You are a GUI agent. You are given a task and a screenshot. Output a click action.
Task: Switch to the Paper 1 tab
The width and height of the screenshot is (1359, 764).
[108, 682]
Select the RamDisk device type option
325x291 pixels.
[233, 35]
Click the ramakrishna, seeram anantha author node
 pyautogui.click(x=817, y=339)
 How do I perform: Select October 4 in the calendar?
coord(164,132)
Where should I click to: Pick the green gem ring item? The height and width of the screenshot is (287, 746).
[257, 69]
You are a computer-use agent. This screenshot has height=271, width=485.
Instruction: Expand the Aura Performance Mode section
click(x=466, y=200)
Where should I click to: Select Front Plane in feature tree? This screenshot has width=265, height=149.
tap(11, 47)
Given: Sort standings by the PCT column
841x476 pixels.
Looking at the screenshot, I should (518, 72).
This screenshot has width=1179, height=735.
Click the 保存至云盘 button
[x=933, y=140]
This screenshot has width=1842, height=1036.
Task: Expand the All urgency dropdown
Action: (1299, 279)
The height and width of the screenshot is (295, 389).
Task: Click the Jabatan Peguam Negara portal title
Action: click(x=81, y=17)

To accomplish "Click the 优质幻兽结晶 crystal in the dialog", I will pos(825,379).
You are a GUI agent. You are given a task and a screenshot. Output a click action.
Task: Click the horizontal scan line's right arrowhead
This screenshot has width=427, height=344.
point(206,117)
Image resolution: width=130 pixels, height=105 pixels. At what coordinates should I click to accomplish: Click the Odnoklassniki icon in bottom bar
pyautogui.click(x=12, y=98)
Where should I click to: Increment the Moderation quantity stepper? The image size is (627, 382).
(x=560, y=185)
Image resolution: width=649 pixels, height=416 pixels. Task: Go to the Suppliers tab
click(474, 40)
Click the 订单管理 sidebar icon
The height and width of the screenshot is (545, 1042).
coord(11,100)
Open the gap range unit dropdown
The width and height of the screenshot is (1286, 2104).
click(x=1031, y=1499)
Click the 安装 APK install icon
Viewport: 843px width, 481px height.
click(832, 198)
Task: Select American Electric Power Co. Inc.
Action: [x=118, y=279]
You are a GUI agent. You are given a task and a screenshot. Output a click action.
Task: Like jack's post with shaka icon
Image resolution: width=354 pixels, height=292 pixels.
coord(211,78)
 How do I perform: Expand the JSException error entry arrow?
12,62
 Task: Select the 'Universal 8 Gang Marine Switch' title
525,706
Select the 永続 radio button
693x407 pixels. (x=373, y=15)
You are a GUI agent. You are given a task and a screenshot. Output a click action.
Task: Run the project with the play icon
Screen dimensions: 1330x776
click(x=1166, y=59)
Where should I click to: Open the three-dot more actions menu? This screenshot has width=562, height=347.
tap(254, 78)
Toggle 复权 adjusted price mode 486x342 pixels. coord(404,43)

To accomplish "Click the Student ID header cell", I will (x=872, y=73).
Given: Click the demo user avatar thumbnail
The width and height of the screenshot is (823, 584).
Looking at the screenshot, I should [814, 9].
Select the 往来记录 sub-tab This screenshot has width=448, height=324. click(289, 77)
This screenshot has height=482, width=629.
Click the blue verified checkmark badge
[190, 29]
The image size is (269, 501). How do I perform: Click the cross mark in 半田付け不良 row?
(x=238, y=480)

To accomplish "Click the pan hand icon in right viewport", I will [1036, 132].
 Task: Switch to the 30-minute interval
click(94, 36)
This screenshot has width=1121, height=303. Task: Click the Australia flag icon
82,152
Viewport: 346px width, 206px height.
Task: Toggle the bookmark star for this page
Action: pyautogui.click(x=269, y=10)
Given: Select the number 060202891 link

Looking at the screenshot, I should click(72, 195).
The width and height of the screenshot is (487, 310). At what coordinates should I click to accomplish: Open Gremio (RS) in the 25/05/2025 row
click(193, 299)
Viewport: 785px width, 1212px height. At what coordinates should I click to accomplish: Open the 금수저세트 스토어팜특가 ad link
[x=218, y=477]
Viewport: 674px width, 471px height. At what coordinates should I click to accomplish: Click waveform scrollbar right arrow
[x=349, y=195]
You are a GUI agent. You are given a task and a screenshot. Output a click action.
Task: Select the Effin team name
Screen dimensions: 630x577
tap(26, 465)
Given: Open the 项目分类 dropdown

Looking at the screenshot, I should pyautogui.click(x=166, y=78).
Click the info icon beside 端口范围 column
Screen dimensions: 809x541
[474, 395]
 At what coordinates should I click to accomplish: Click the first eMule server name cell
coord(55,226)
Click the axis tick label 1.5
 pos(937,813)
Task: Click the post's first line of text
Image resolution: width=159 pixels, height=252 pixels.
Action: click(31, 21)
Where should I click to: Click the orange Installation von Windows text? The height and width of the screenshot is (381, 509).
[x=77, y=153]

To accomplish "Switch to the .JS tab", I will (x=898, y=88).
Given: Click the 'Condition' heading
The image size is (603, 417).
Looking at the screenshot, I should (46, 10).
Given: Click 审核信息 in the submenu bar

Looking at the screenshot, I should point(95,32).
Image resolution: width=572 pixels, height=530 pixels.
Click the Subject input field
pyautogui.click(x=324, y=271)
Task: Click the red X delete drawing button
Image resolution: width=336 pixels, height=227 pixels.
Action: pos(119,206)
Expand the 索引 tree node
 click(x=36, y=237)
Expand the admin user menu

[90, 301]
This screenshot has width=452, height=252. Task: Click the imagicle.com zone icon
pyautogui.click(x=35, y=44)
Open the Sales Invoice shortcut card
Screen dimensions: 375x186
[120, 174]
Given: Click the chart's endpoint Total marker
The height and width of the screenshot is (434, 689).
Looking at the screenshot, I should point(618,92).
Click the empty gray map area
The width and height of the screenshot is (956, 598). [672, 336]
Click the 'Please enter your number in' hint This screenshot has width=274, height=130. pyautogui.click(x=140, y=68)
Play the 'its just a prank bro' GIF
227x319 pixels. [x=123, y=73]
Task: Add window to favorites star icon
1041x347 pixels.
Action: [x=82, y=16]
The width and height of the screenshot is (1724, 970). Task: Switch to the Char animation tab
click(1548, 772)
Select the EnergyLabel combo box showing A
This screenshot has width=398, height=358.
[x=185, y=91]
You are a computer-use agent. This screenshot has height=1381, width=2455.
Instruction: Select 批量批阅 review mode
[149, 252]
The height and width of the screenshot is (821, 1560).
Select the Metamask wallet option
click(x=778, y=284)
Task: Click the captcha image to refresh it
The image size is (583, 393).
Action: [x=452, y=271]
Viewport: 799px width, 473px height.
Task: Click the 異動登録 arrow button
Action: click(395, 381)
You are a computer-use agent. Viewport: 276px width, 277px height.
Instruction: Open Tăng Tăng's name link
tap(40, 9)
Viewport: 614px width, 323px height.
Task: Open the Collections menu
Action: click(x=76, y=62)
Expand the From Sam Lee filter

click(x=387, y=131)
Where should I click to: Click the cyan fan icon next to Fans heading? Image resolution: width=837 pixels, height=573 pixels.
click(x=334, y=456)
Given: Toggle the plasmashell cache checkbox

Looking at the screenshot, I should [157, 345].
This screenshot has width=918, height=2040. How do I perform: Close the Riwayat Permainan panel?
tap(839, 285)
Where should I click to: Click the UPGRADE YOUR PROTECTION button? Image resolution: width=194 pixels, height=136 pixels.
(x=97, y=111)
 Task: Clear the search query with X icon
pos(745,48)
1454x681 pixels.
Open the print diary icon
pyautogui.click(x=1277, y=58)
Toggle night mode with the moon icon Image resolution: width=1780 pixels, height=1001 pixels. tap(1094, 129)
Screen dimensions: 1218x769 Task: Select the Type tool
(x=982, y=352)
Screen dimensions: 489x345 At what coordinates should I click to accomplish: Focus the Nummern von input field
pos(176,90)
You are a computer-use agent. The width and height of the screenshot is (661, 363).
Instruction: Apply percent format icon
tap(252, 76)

What this task involves — Format every line of the material above as a Markdown table with the columns "Row" and "Line", numbering the rows in order and omitting blank lines.

Answer to the problem —
| Row | Line |
|---|---|
| 1 | You are a GUI agent. You are given a task and a screenshot. Output a click action. |
| 2 | Task: Switch to the Paper 1 tab |
| 3 | The width and height of the screenshot is (1359, 764). |
| 4 | [108, 682] |
| 5 | Select the RamDisk device type option |
| 6 | 325x291 pixels. |
| 7 | [233, 35] |
| 8 | Click the ramakrishna, seeram anantha author node |
| 9 |  pyautogui.click(x=817, y=339) |
| 10 |  How do I perform: Select October 4 in the calendar? |
| 11 | coord(164,132) |
| 12 | Where should I click to: Pick the green gem ring item? The height and width of the screenshot is (287, 746). |
| 13 | [257, 69] |
| 14 | You are a computer-use agent. This screenshot has height=271, width=485. |
| 15 | Instruction: Expand the Aura Performance Mode section |
| 16 | click(x=466, y=200) |
| 17 | Where should I click to: Select Front Plane in feature tree? This screenshot has width=265, height=149. |
| 18 | tap(11, 47) |
| 19 | Given: Sort standings by the PCT column |
| 20 | 841x476 pixels. |
| 21 | Looking at the screenshot, I should (518, 72). |
| 22 | This screenshot has width=1179, height=735. |
| 23 | Click the 保存至云盘 button |
| 24 | [x=933, y=140] |
| 25 | This screenshot has width=1842, height=1036. |
| 26 | Task: Expand the All urgency dropdown |
| 27 | Action: (1299, 279) |
| 28 | The height and width of the screenshot is (295, 389). |
| 29 | Task: Click the Jabatan Peguam Negara portal title |
| 30 | Action: click(x=81, y=17) |
| 31 | To accomplish "Click the 优质幻兽结晶 crystal in the dialog", I will pos(825,379). |
| 32 | You are a GUI agent. You are given a task and a screenshot. Output a click action. |
| 33 | Task: Click the horizontal scan line's right arrowhead |
| 34 | This screenshot has width=427, height=344. |
| 35 | point(206,117) |
| 36 | Image resolution: width=130 pixels, height=105 pixels. At what coordinates should I click to accomplish: Click the Odnoklassniki icon in bottom bar |
| 37 | pyautogui.click(x=12, y=98) |
| 38 | Where should I click to: Increment the Moderation quantity stepper? The image size is (627, 382). |
| 39 | (x=560, y=185) |
| 40 | Image resolution: width=649 pixels, height=416 pixels. Task: Go to the Suppliers tab |
| 41 | click(474, 40) |
| 42 | Click the 订单管理 sidebar icon |
| 43 | The height and width of the screenshot is (545, 1042). |
| 44 | coord(11,100) |
| 45 | Open the gap range unit dropdown |
| 46 | The width and height of the screenshot is (1286, 2104). |
| 47 | click(x=1031, y=1499) |
| 48 | Click the 安装 APK install icon |
| 49 | Viewport: 843px width, 481px height. |
| 50 | click(832, 198) |
| 51 | Task: Select American Electric Power Co. Inc. |
| 52 | Action: [x=118, y=279] |
| 53 | You are a GUI agent. You are given a task and a screenshot. Output a click action. |
| 54 | Task: Like jack's post with shaka icon |
| 55 | Image resolution: width=354 pixels, height=292 pixels. |
| 56 | coord(211,78) |
| 57 |  How do I perform: Expand the JSException error entry arrow? |
| 58 | 12,62 |
| 59 |  Task: Select the 'Universal 8 Gang Marine Switch' title |
| 60 | 525,706 |
| 61 | Select the 永続 radio button |
| 62 | 693x407 pixels. (x=373, y=15) |
| 63 | You are a GUI agent. You are given a task and a screenshot. Output a click action. |
| 64 | Task: Run the project with the play icon |
| 65 | Screen dimensions: 1330x776 |
| 66 | click(x=1166, y=59) |
| 67 | Where should I click to: Open the three-dot more actions menu? This screenshot has width=562, height=347. |
| 68 | tap(254, 78) |
| 69 | Toggle 复权 adjusted price mode 486x342 pixels. coord(404,43) |
| 70 | To accomplish "Click the Student ID header cell", I will (x=872, y=73). |
| 71 | Given: Click the demo user avatar thumbnail |
| 72 | The width and height of the screenshot is (823, 584). |
| 73 | Looking at the screenshot, I should [814, 9]. |
| 74 | Select the 往来记录 sub-tab This screenshot has width=448, height=324. click(289, 77) |
| 75 | This screenshot has height=482, width=629. |
| 76 | Click the blue verified checkmark badge |
| 77 | [190, 29] |
| 78 | The image size is (269, 501). How do I perform: Click the cross mark in 半田付け不良 row? |
| 79 | (x=238, y=480) |
| 80 | To accomplish "Click the pan hand icon in right viewport", I will [1036, 132]. |
| 81 |  Task: Switch to the 30-minute interval |
| 82 | click(94, 36) |
| 83 | This screenshot has width=1121, height=303. Task: Click the Australia flag icon |
| 84 | 82,152 |
| 85 | Viewport: 346px width, 206px height. |
| 86 | Task: Toggle the bookmark star for this page |
| 87 | Action: pyautogui.click(x=269, y=10) |
| 88 | Given: Select the number 060202891 link |
| 89 | Looking at the screenshot, I should click(72, 195). |
| 90 | The width and height of the screenshot is (487, 310). At what coordinates should I click to accomplish: Open Gremio (RS) in the 25/05/2025 row |
| 91 | click(193, 299) |
| 92 | Viewport: 785px width, 1212px height. At what coordinates should I click to accomplish: Open the 금수저세트 스토어팜특가 ad link |
| 93 | [x=218, y=477] |
| 94 | Viewport: 674px width, 471px height. At what coordinates should I click to accomplish: Click waveform scrollbar right arrow |
| 95 | [x=349, y=195] |
| 96 | You are a GUI agent. You are given a task and a screenshot. Output a click action. |
| 97 | Task: Select the Effin team name |
| 98 | Screen dimensions: 630x577 |
| 99 | tap(26, 465) |
| 100 | Given: Open the 项目分类 dropdown |
| 101 | Looking at the screenshot, I should pyautogui.click(x=166, y=78). |
| 102 | Click the info icon beside 端口范围 column |
| 103 | Screen dimensions: 809x541 |
| 104 | [474, 395] |
| 105 |  At what coordinates should I click to accomplish: Click the first eMule server name cell |
| 106 | coord(55,226) |
| 107 | Click the axis tick label 1.5 |
| 108 |  pos(937,813) |
| 109 | Task: Click the post's first line of text |
| 110 | Image resolution: width=159 pixels, height=252 pixels. |
| 111 | Action: click(31, 21) |
| 112 | Where should I click to: Click the orange Installation von Windows text? The height and width of the screenshot is (381, 509). |
| 113 | [x=77, y=153] |
| 114 | To accomplish "Switch to the .JS tab", I will (x=898, y=88). |
| 115 | Given: Click the 'Condition' heading |
| 116 | The image size is (603, 417). |
| 117 | Looking at the screenshot, I should (46, 10). |
| 118 | Given: Click 审核信息 in the submenu bar |
| 119 | Looking at the screenshot, I should point(95,32). |
| 120 | Image resolution: width=572 pixels, height=530 pixels. |
| 121 | Click the Subject input field |
| 122 | pyautogui.click(x=324, y=271) |
| 123 | Task: Click the red X delete drawing button |
| 124 | Image resolution: width=336 pixels, height=227 pixels. |
| 125 | Action: pos(119,206) |
| 126 | Expand the 索引 tree node |
| 127 |  click(x=36, y=237) |
| 128 | Expand the admin user menu |
| 129 | [90, 301] |
| 130 | This screenshot has width=452, height=252. Task: Click the imagicle.com zone icon |
| 131 | pyautogui.click(x=35, y=44) |
| 132 | Open the Sales Invoice shortcut card |
| 133 | Screen dimensions: 375x186 |
| 134 | [120, 174] |
| 135 | Given: Click the chart's endpoint Total marker |
| 136 | The height and width of the screenshot is (434, 689). |
| 137 | Looking at the screenshot, I should point(618,92). |
| 138 | Click the empty gray map area |
| 139 | The width and height of the screenshot is (956, 598). [672, 336] |
| 140 | Click the 'Please enter your number in' hint This screenshot has width=274, height=130. pyautogui.click(x=140, y=68) |
| 141 | Play the 'its just a prank bro' GIF |
| 142 | 227x319 pixels. [x=123, y=73] |
| 143 | Task: Add window to favorites star icon |
| 144 | 1041x347 pixels. |
| 145 | Action: [x=82, y=16] |
| 146 | The width and height of the screenshot is (1724, 970). Task: Switch to the Char animation tab |
| 147 | click(1548, 772) |
| 148 | Select the EnergyLabel combo box showing A |
| 149 | This screenshot has width=398, height=358. |
| 150 | [x=185, y=91] |
| 151 | You are a computer-use agent. This screenshot has height=1381, width=2455. |
| 152 | Instruction: Select 批量批阅 review mode |
| 153 | [149, 252] |
| 154 | The height and width of the screenshot is (821, 1560). |
| 155 | Select the Metamask wallet option |
| 156 | click(x=778, y=284) |
| 157 | Task: Click the captcha image to refresh it |
| 158 | The image size is (583, 393). |
| 159 | Action: [x=452, y=271] |
| 160 | Viewport: 799px width, 473px height. |
| 161 | Task: Click the 異動登録 arrow button |
| 162 | Action: click(395, 381) |
| 163 | You are a computer-use agent. Viewport: 276px width, 277px height. |
| 164 | Instruction: Open Tăng Tăng's name link |
| 165 | tap(40, 9) |
| 166 | Viewport: 614px width, 323px height. |
| 167 | Task: Open the Collections menu |
| 168 | Action: click(x=76, y=62) |
| 169 | Expand the From Sam Lee filter |
| 170 | click(x=387, y=131) |
| 171 | Where should I click to: Click the cyan fan icon next to Fans heading? Image resolution: width=837 pixels, height=573 pixels. |
| 172 | click(x=334, y=456) |
| 173 | Given: Toggle the plasmashell cache checkbox |
| 174 | Looking at the screenshot, I should [157, 345]. |
| 175 | This screenshot has width=918, height=2040. How do I perform: Close the Riwayat Permainan panel? |
| 176 | tap(839, 285) |
| 177 | Where should I click to: Click the UPGRADE YOUR PROTECTION button? Image resolution: width=194 pixels, height=136 pixels. |
| 178 | (x=97, y=111) |
| 179 |  Task: Clear the search query with X icon |
| 180 | pos(745,48) |
| 181 | 1454x681 pixels. |
| 182 | Open the print diary icon |
| 183 | pyautogui.click(x=1277, y=58) |
| 184 | Toggle night mode with the moon icon Image resolution: width=1780 pixels, height=1001 pixels. tap(1094, 129) |
| 185 | Screen dimensions: 1218x769 Task: Select the Type tool |
| 186 | (x=982, y=352) |
| 187 | Screen dimensions: 489x345 At what coordinates should I click to accomplish: Focus the Nummern von input field |
| 188 | pos(176,90) |
| 189 | You are a computer-use agent. The width and height of the screenshot is (661, 363). |
| 190 | Instruction: Apply percent format icon |
| 191 | tap(252, 76) |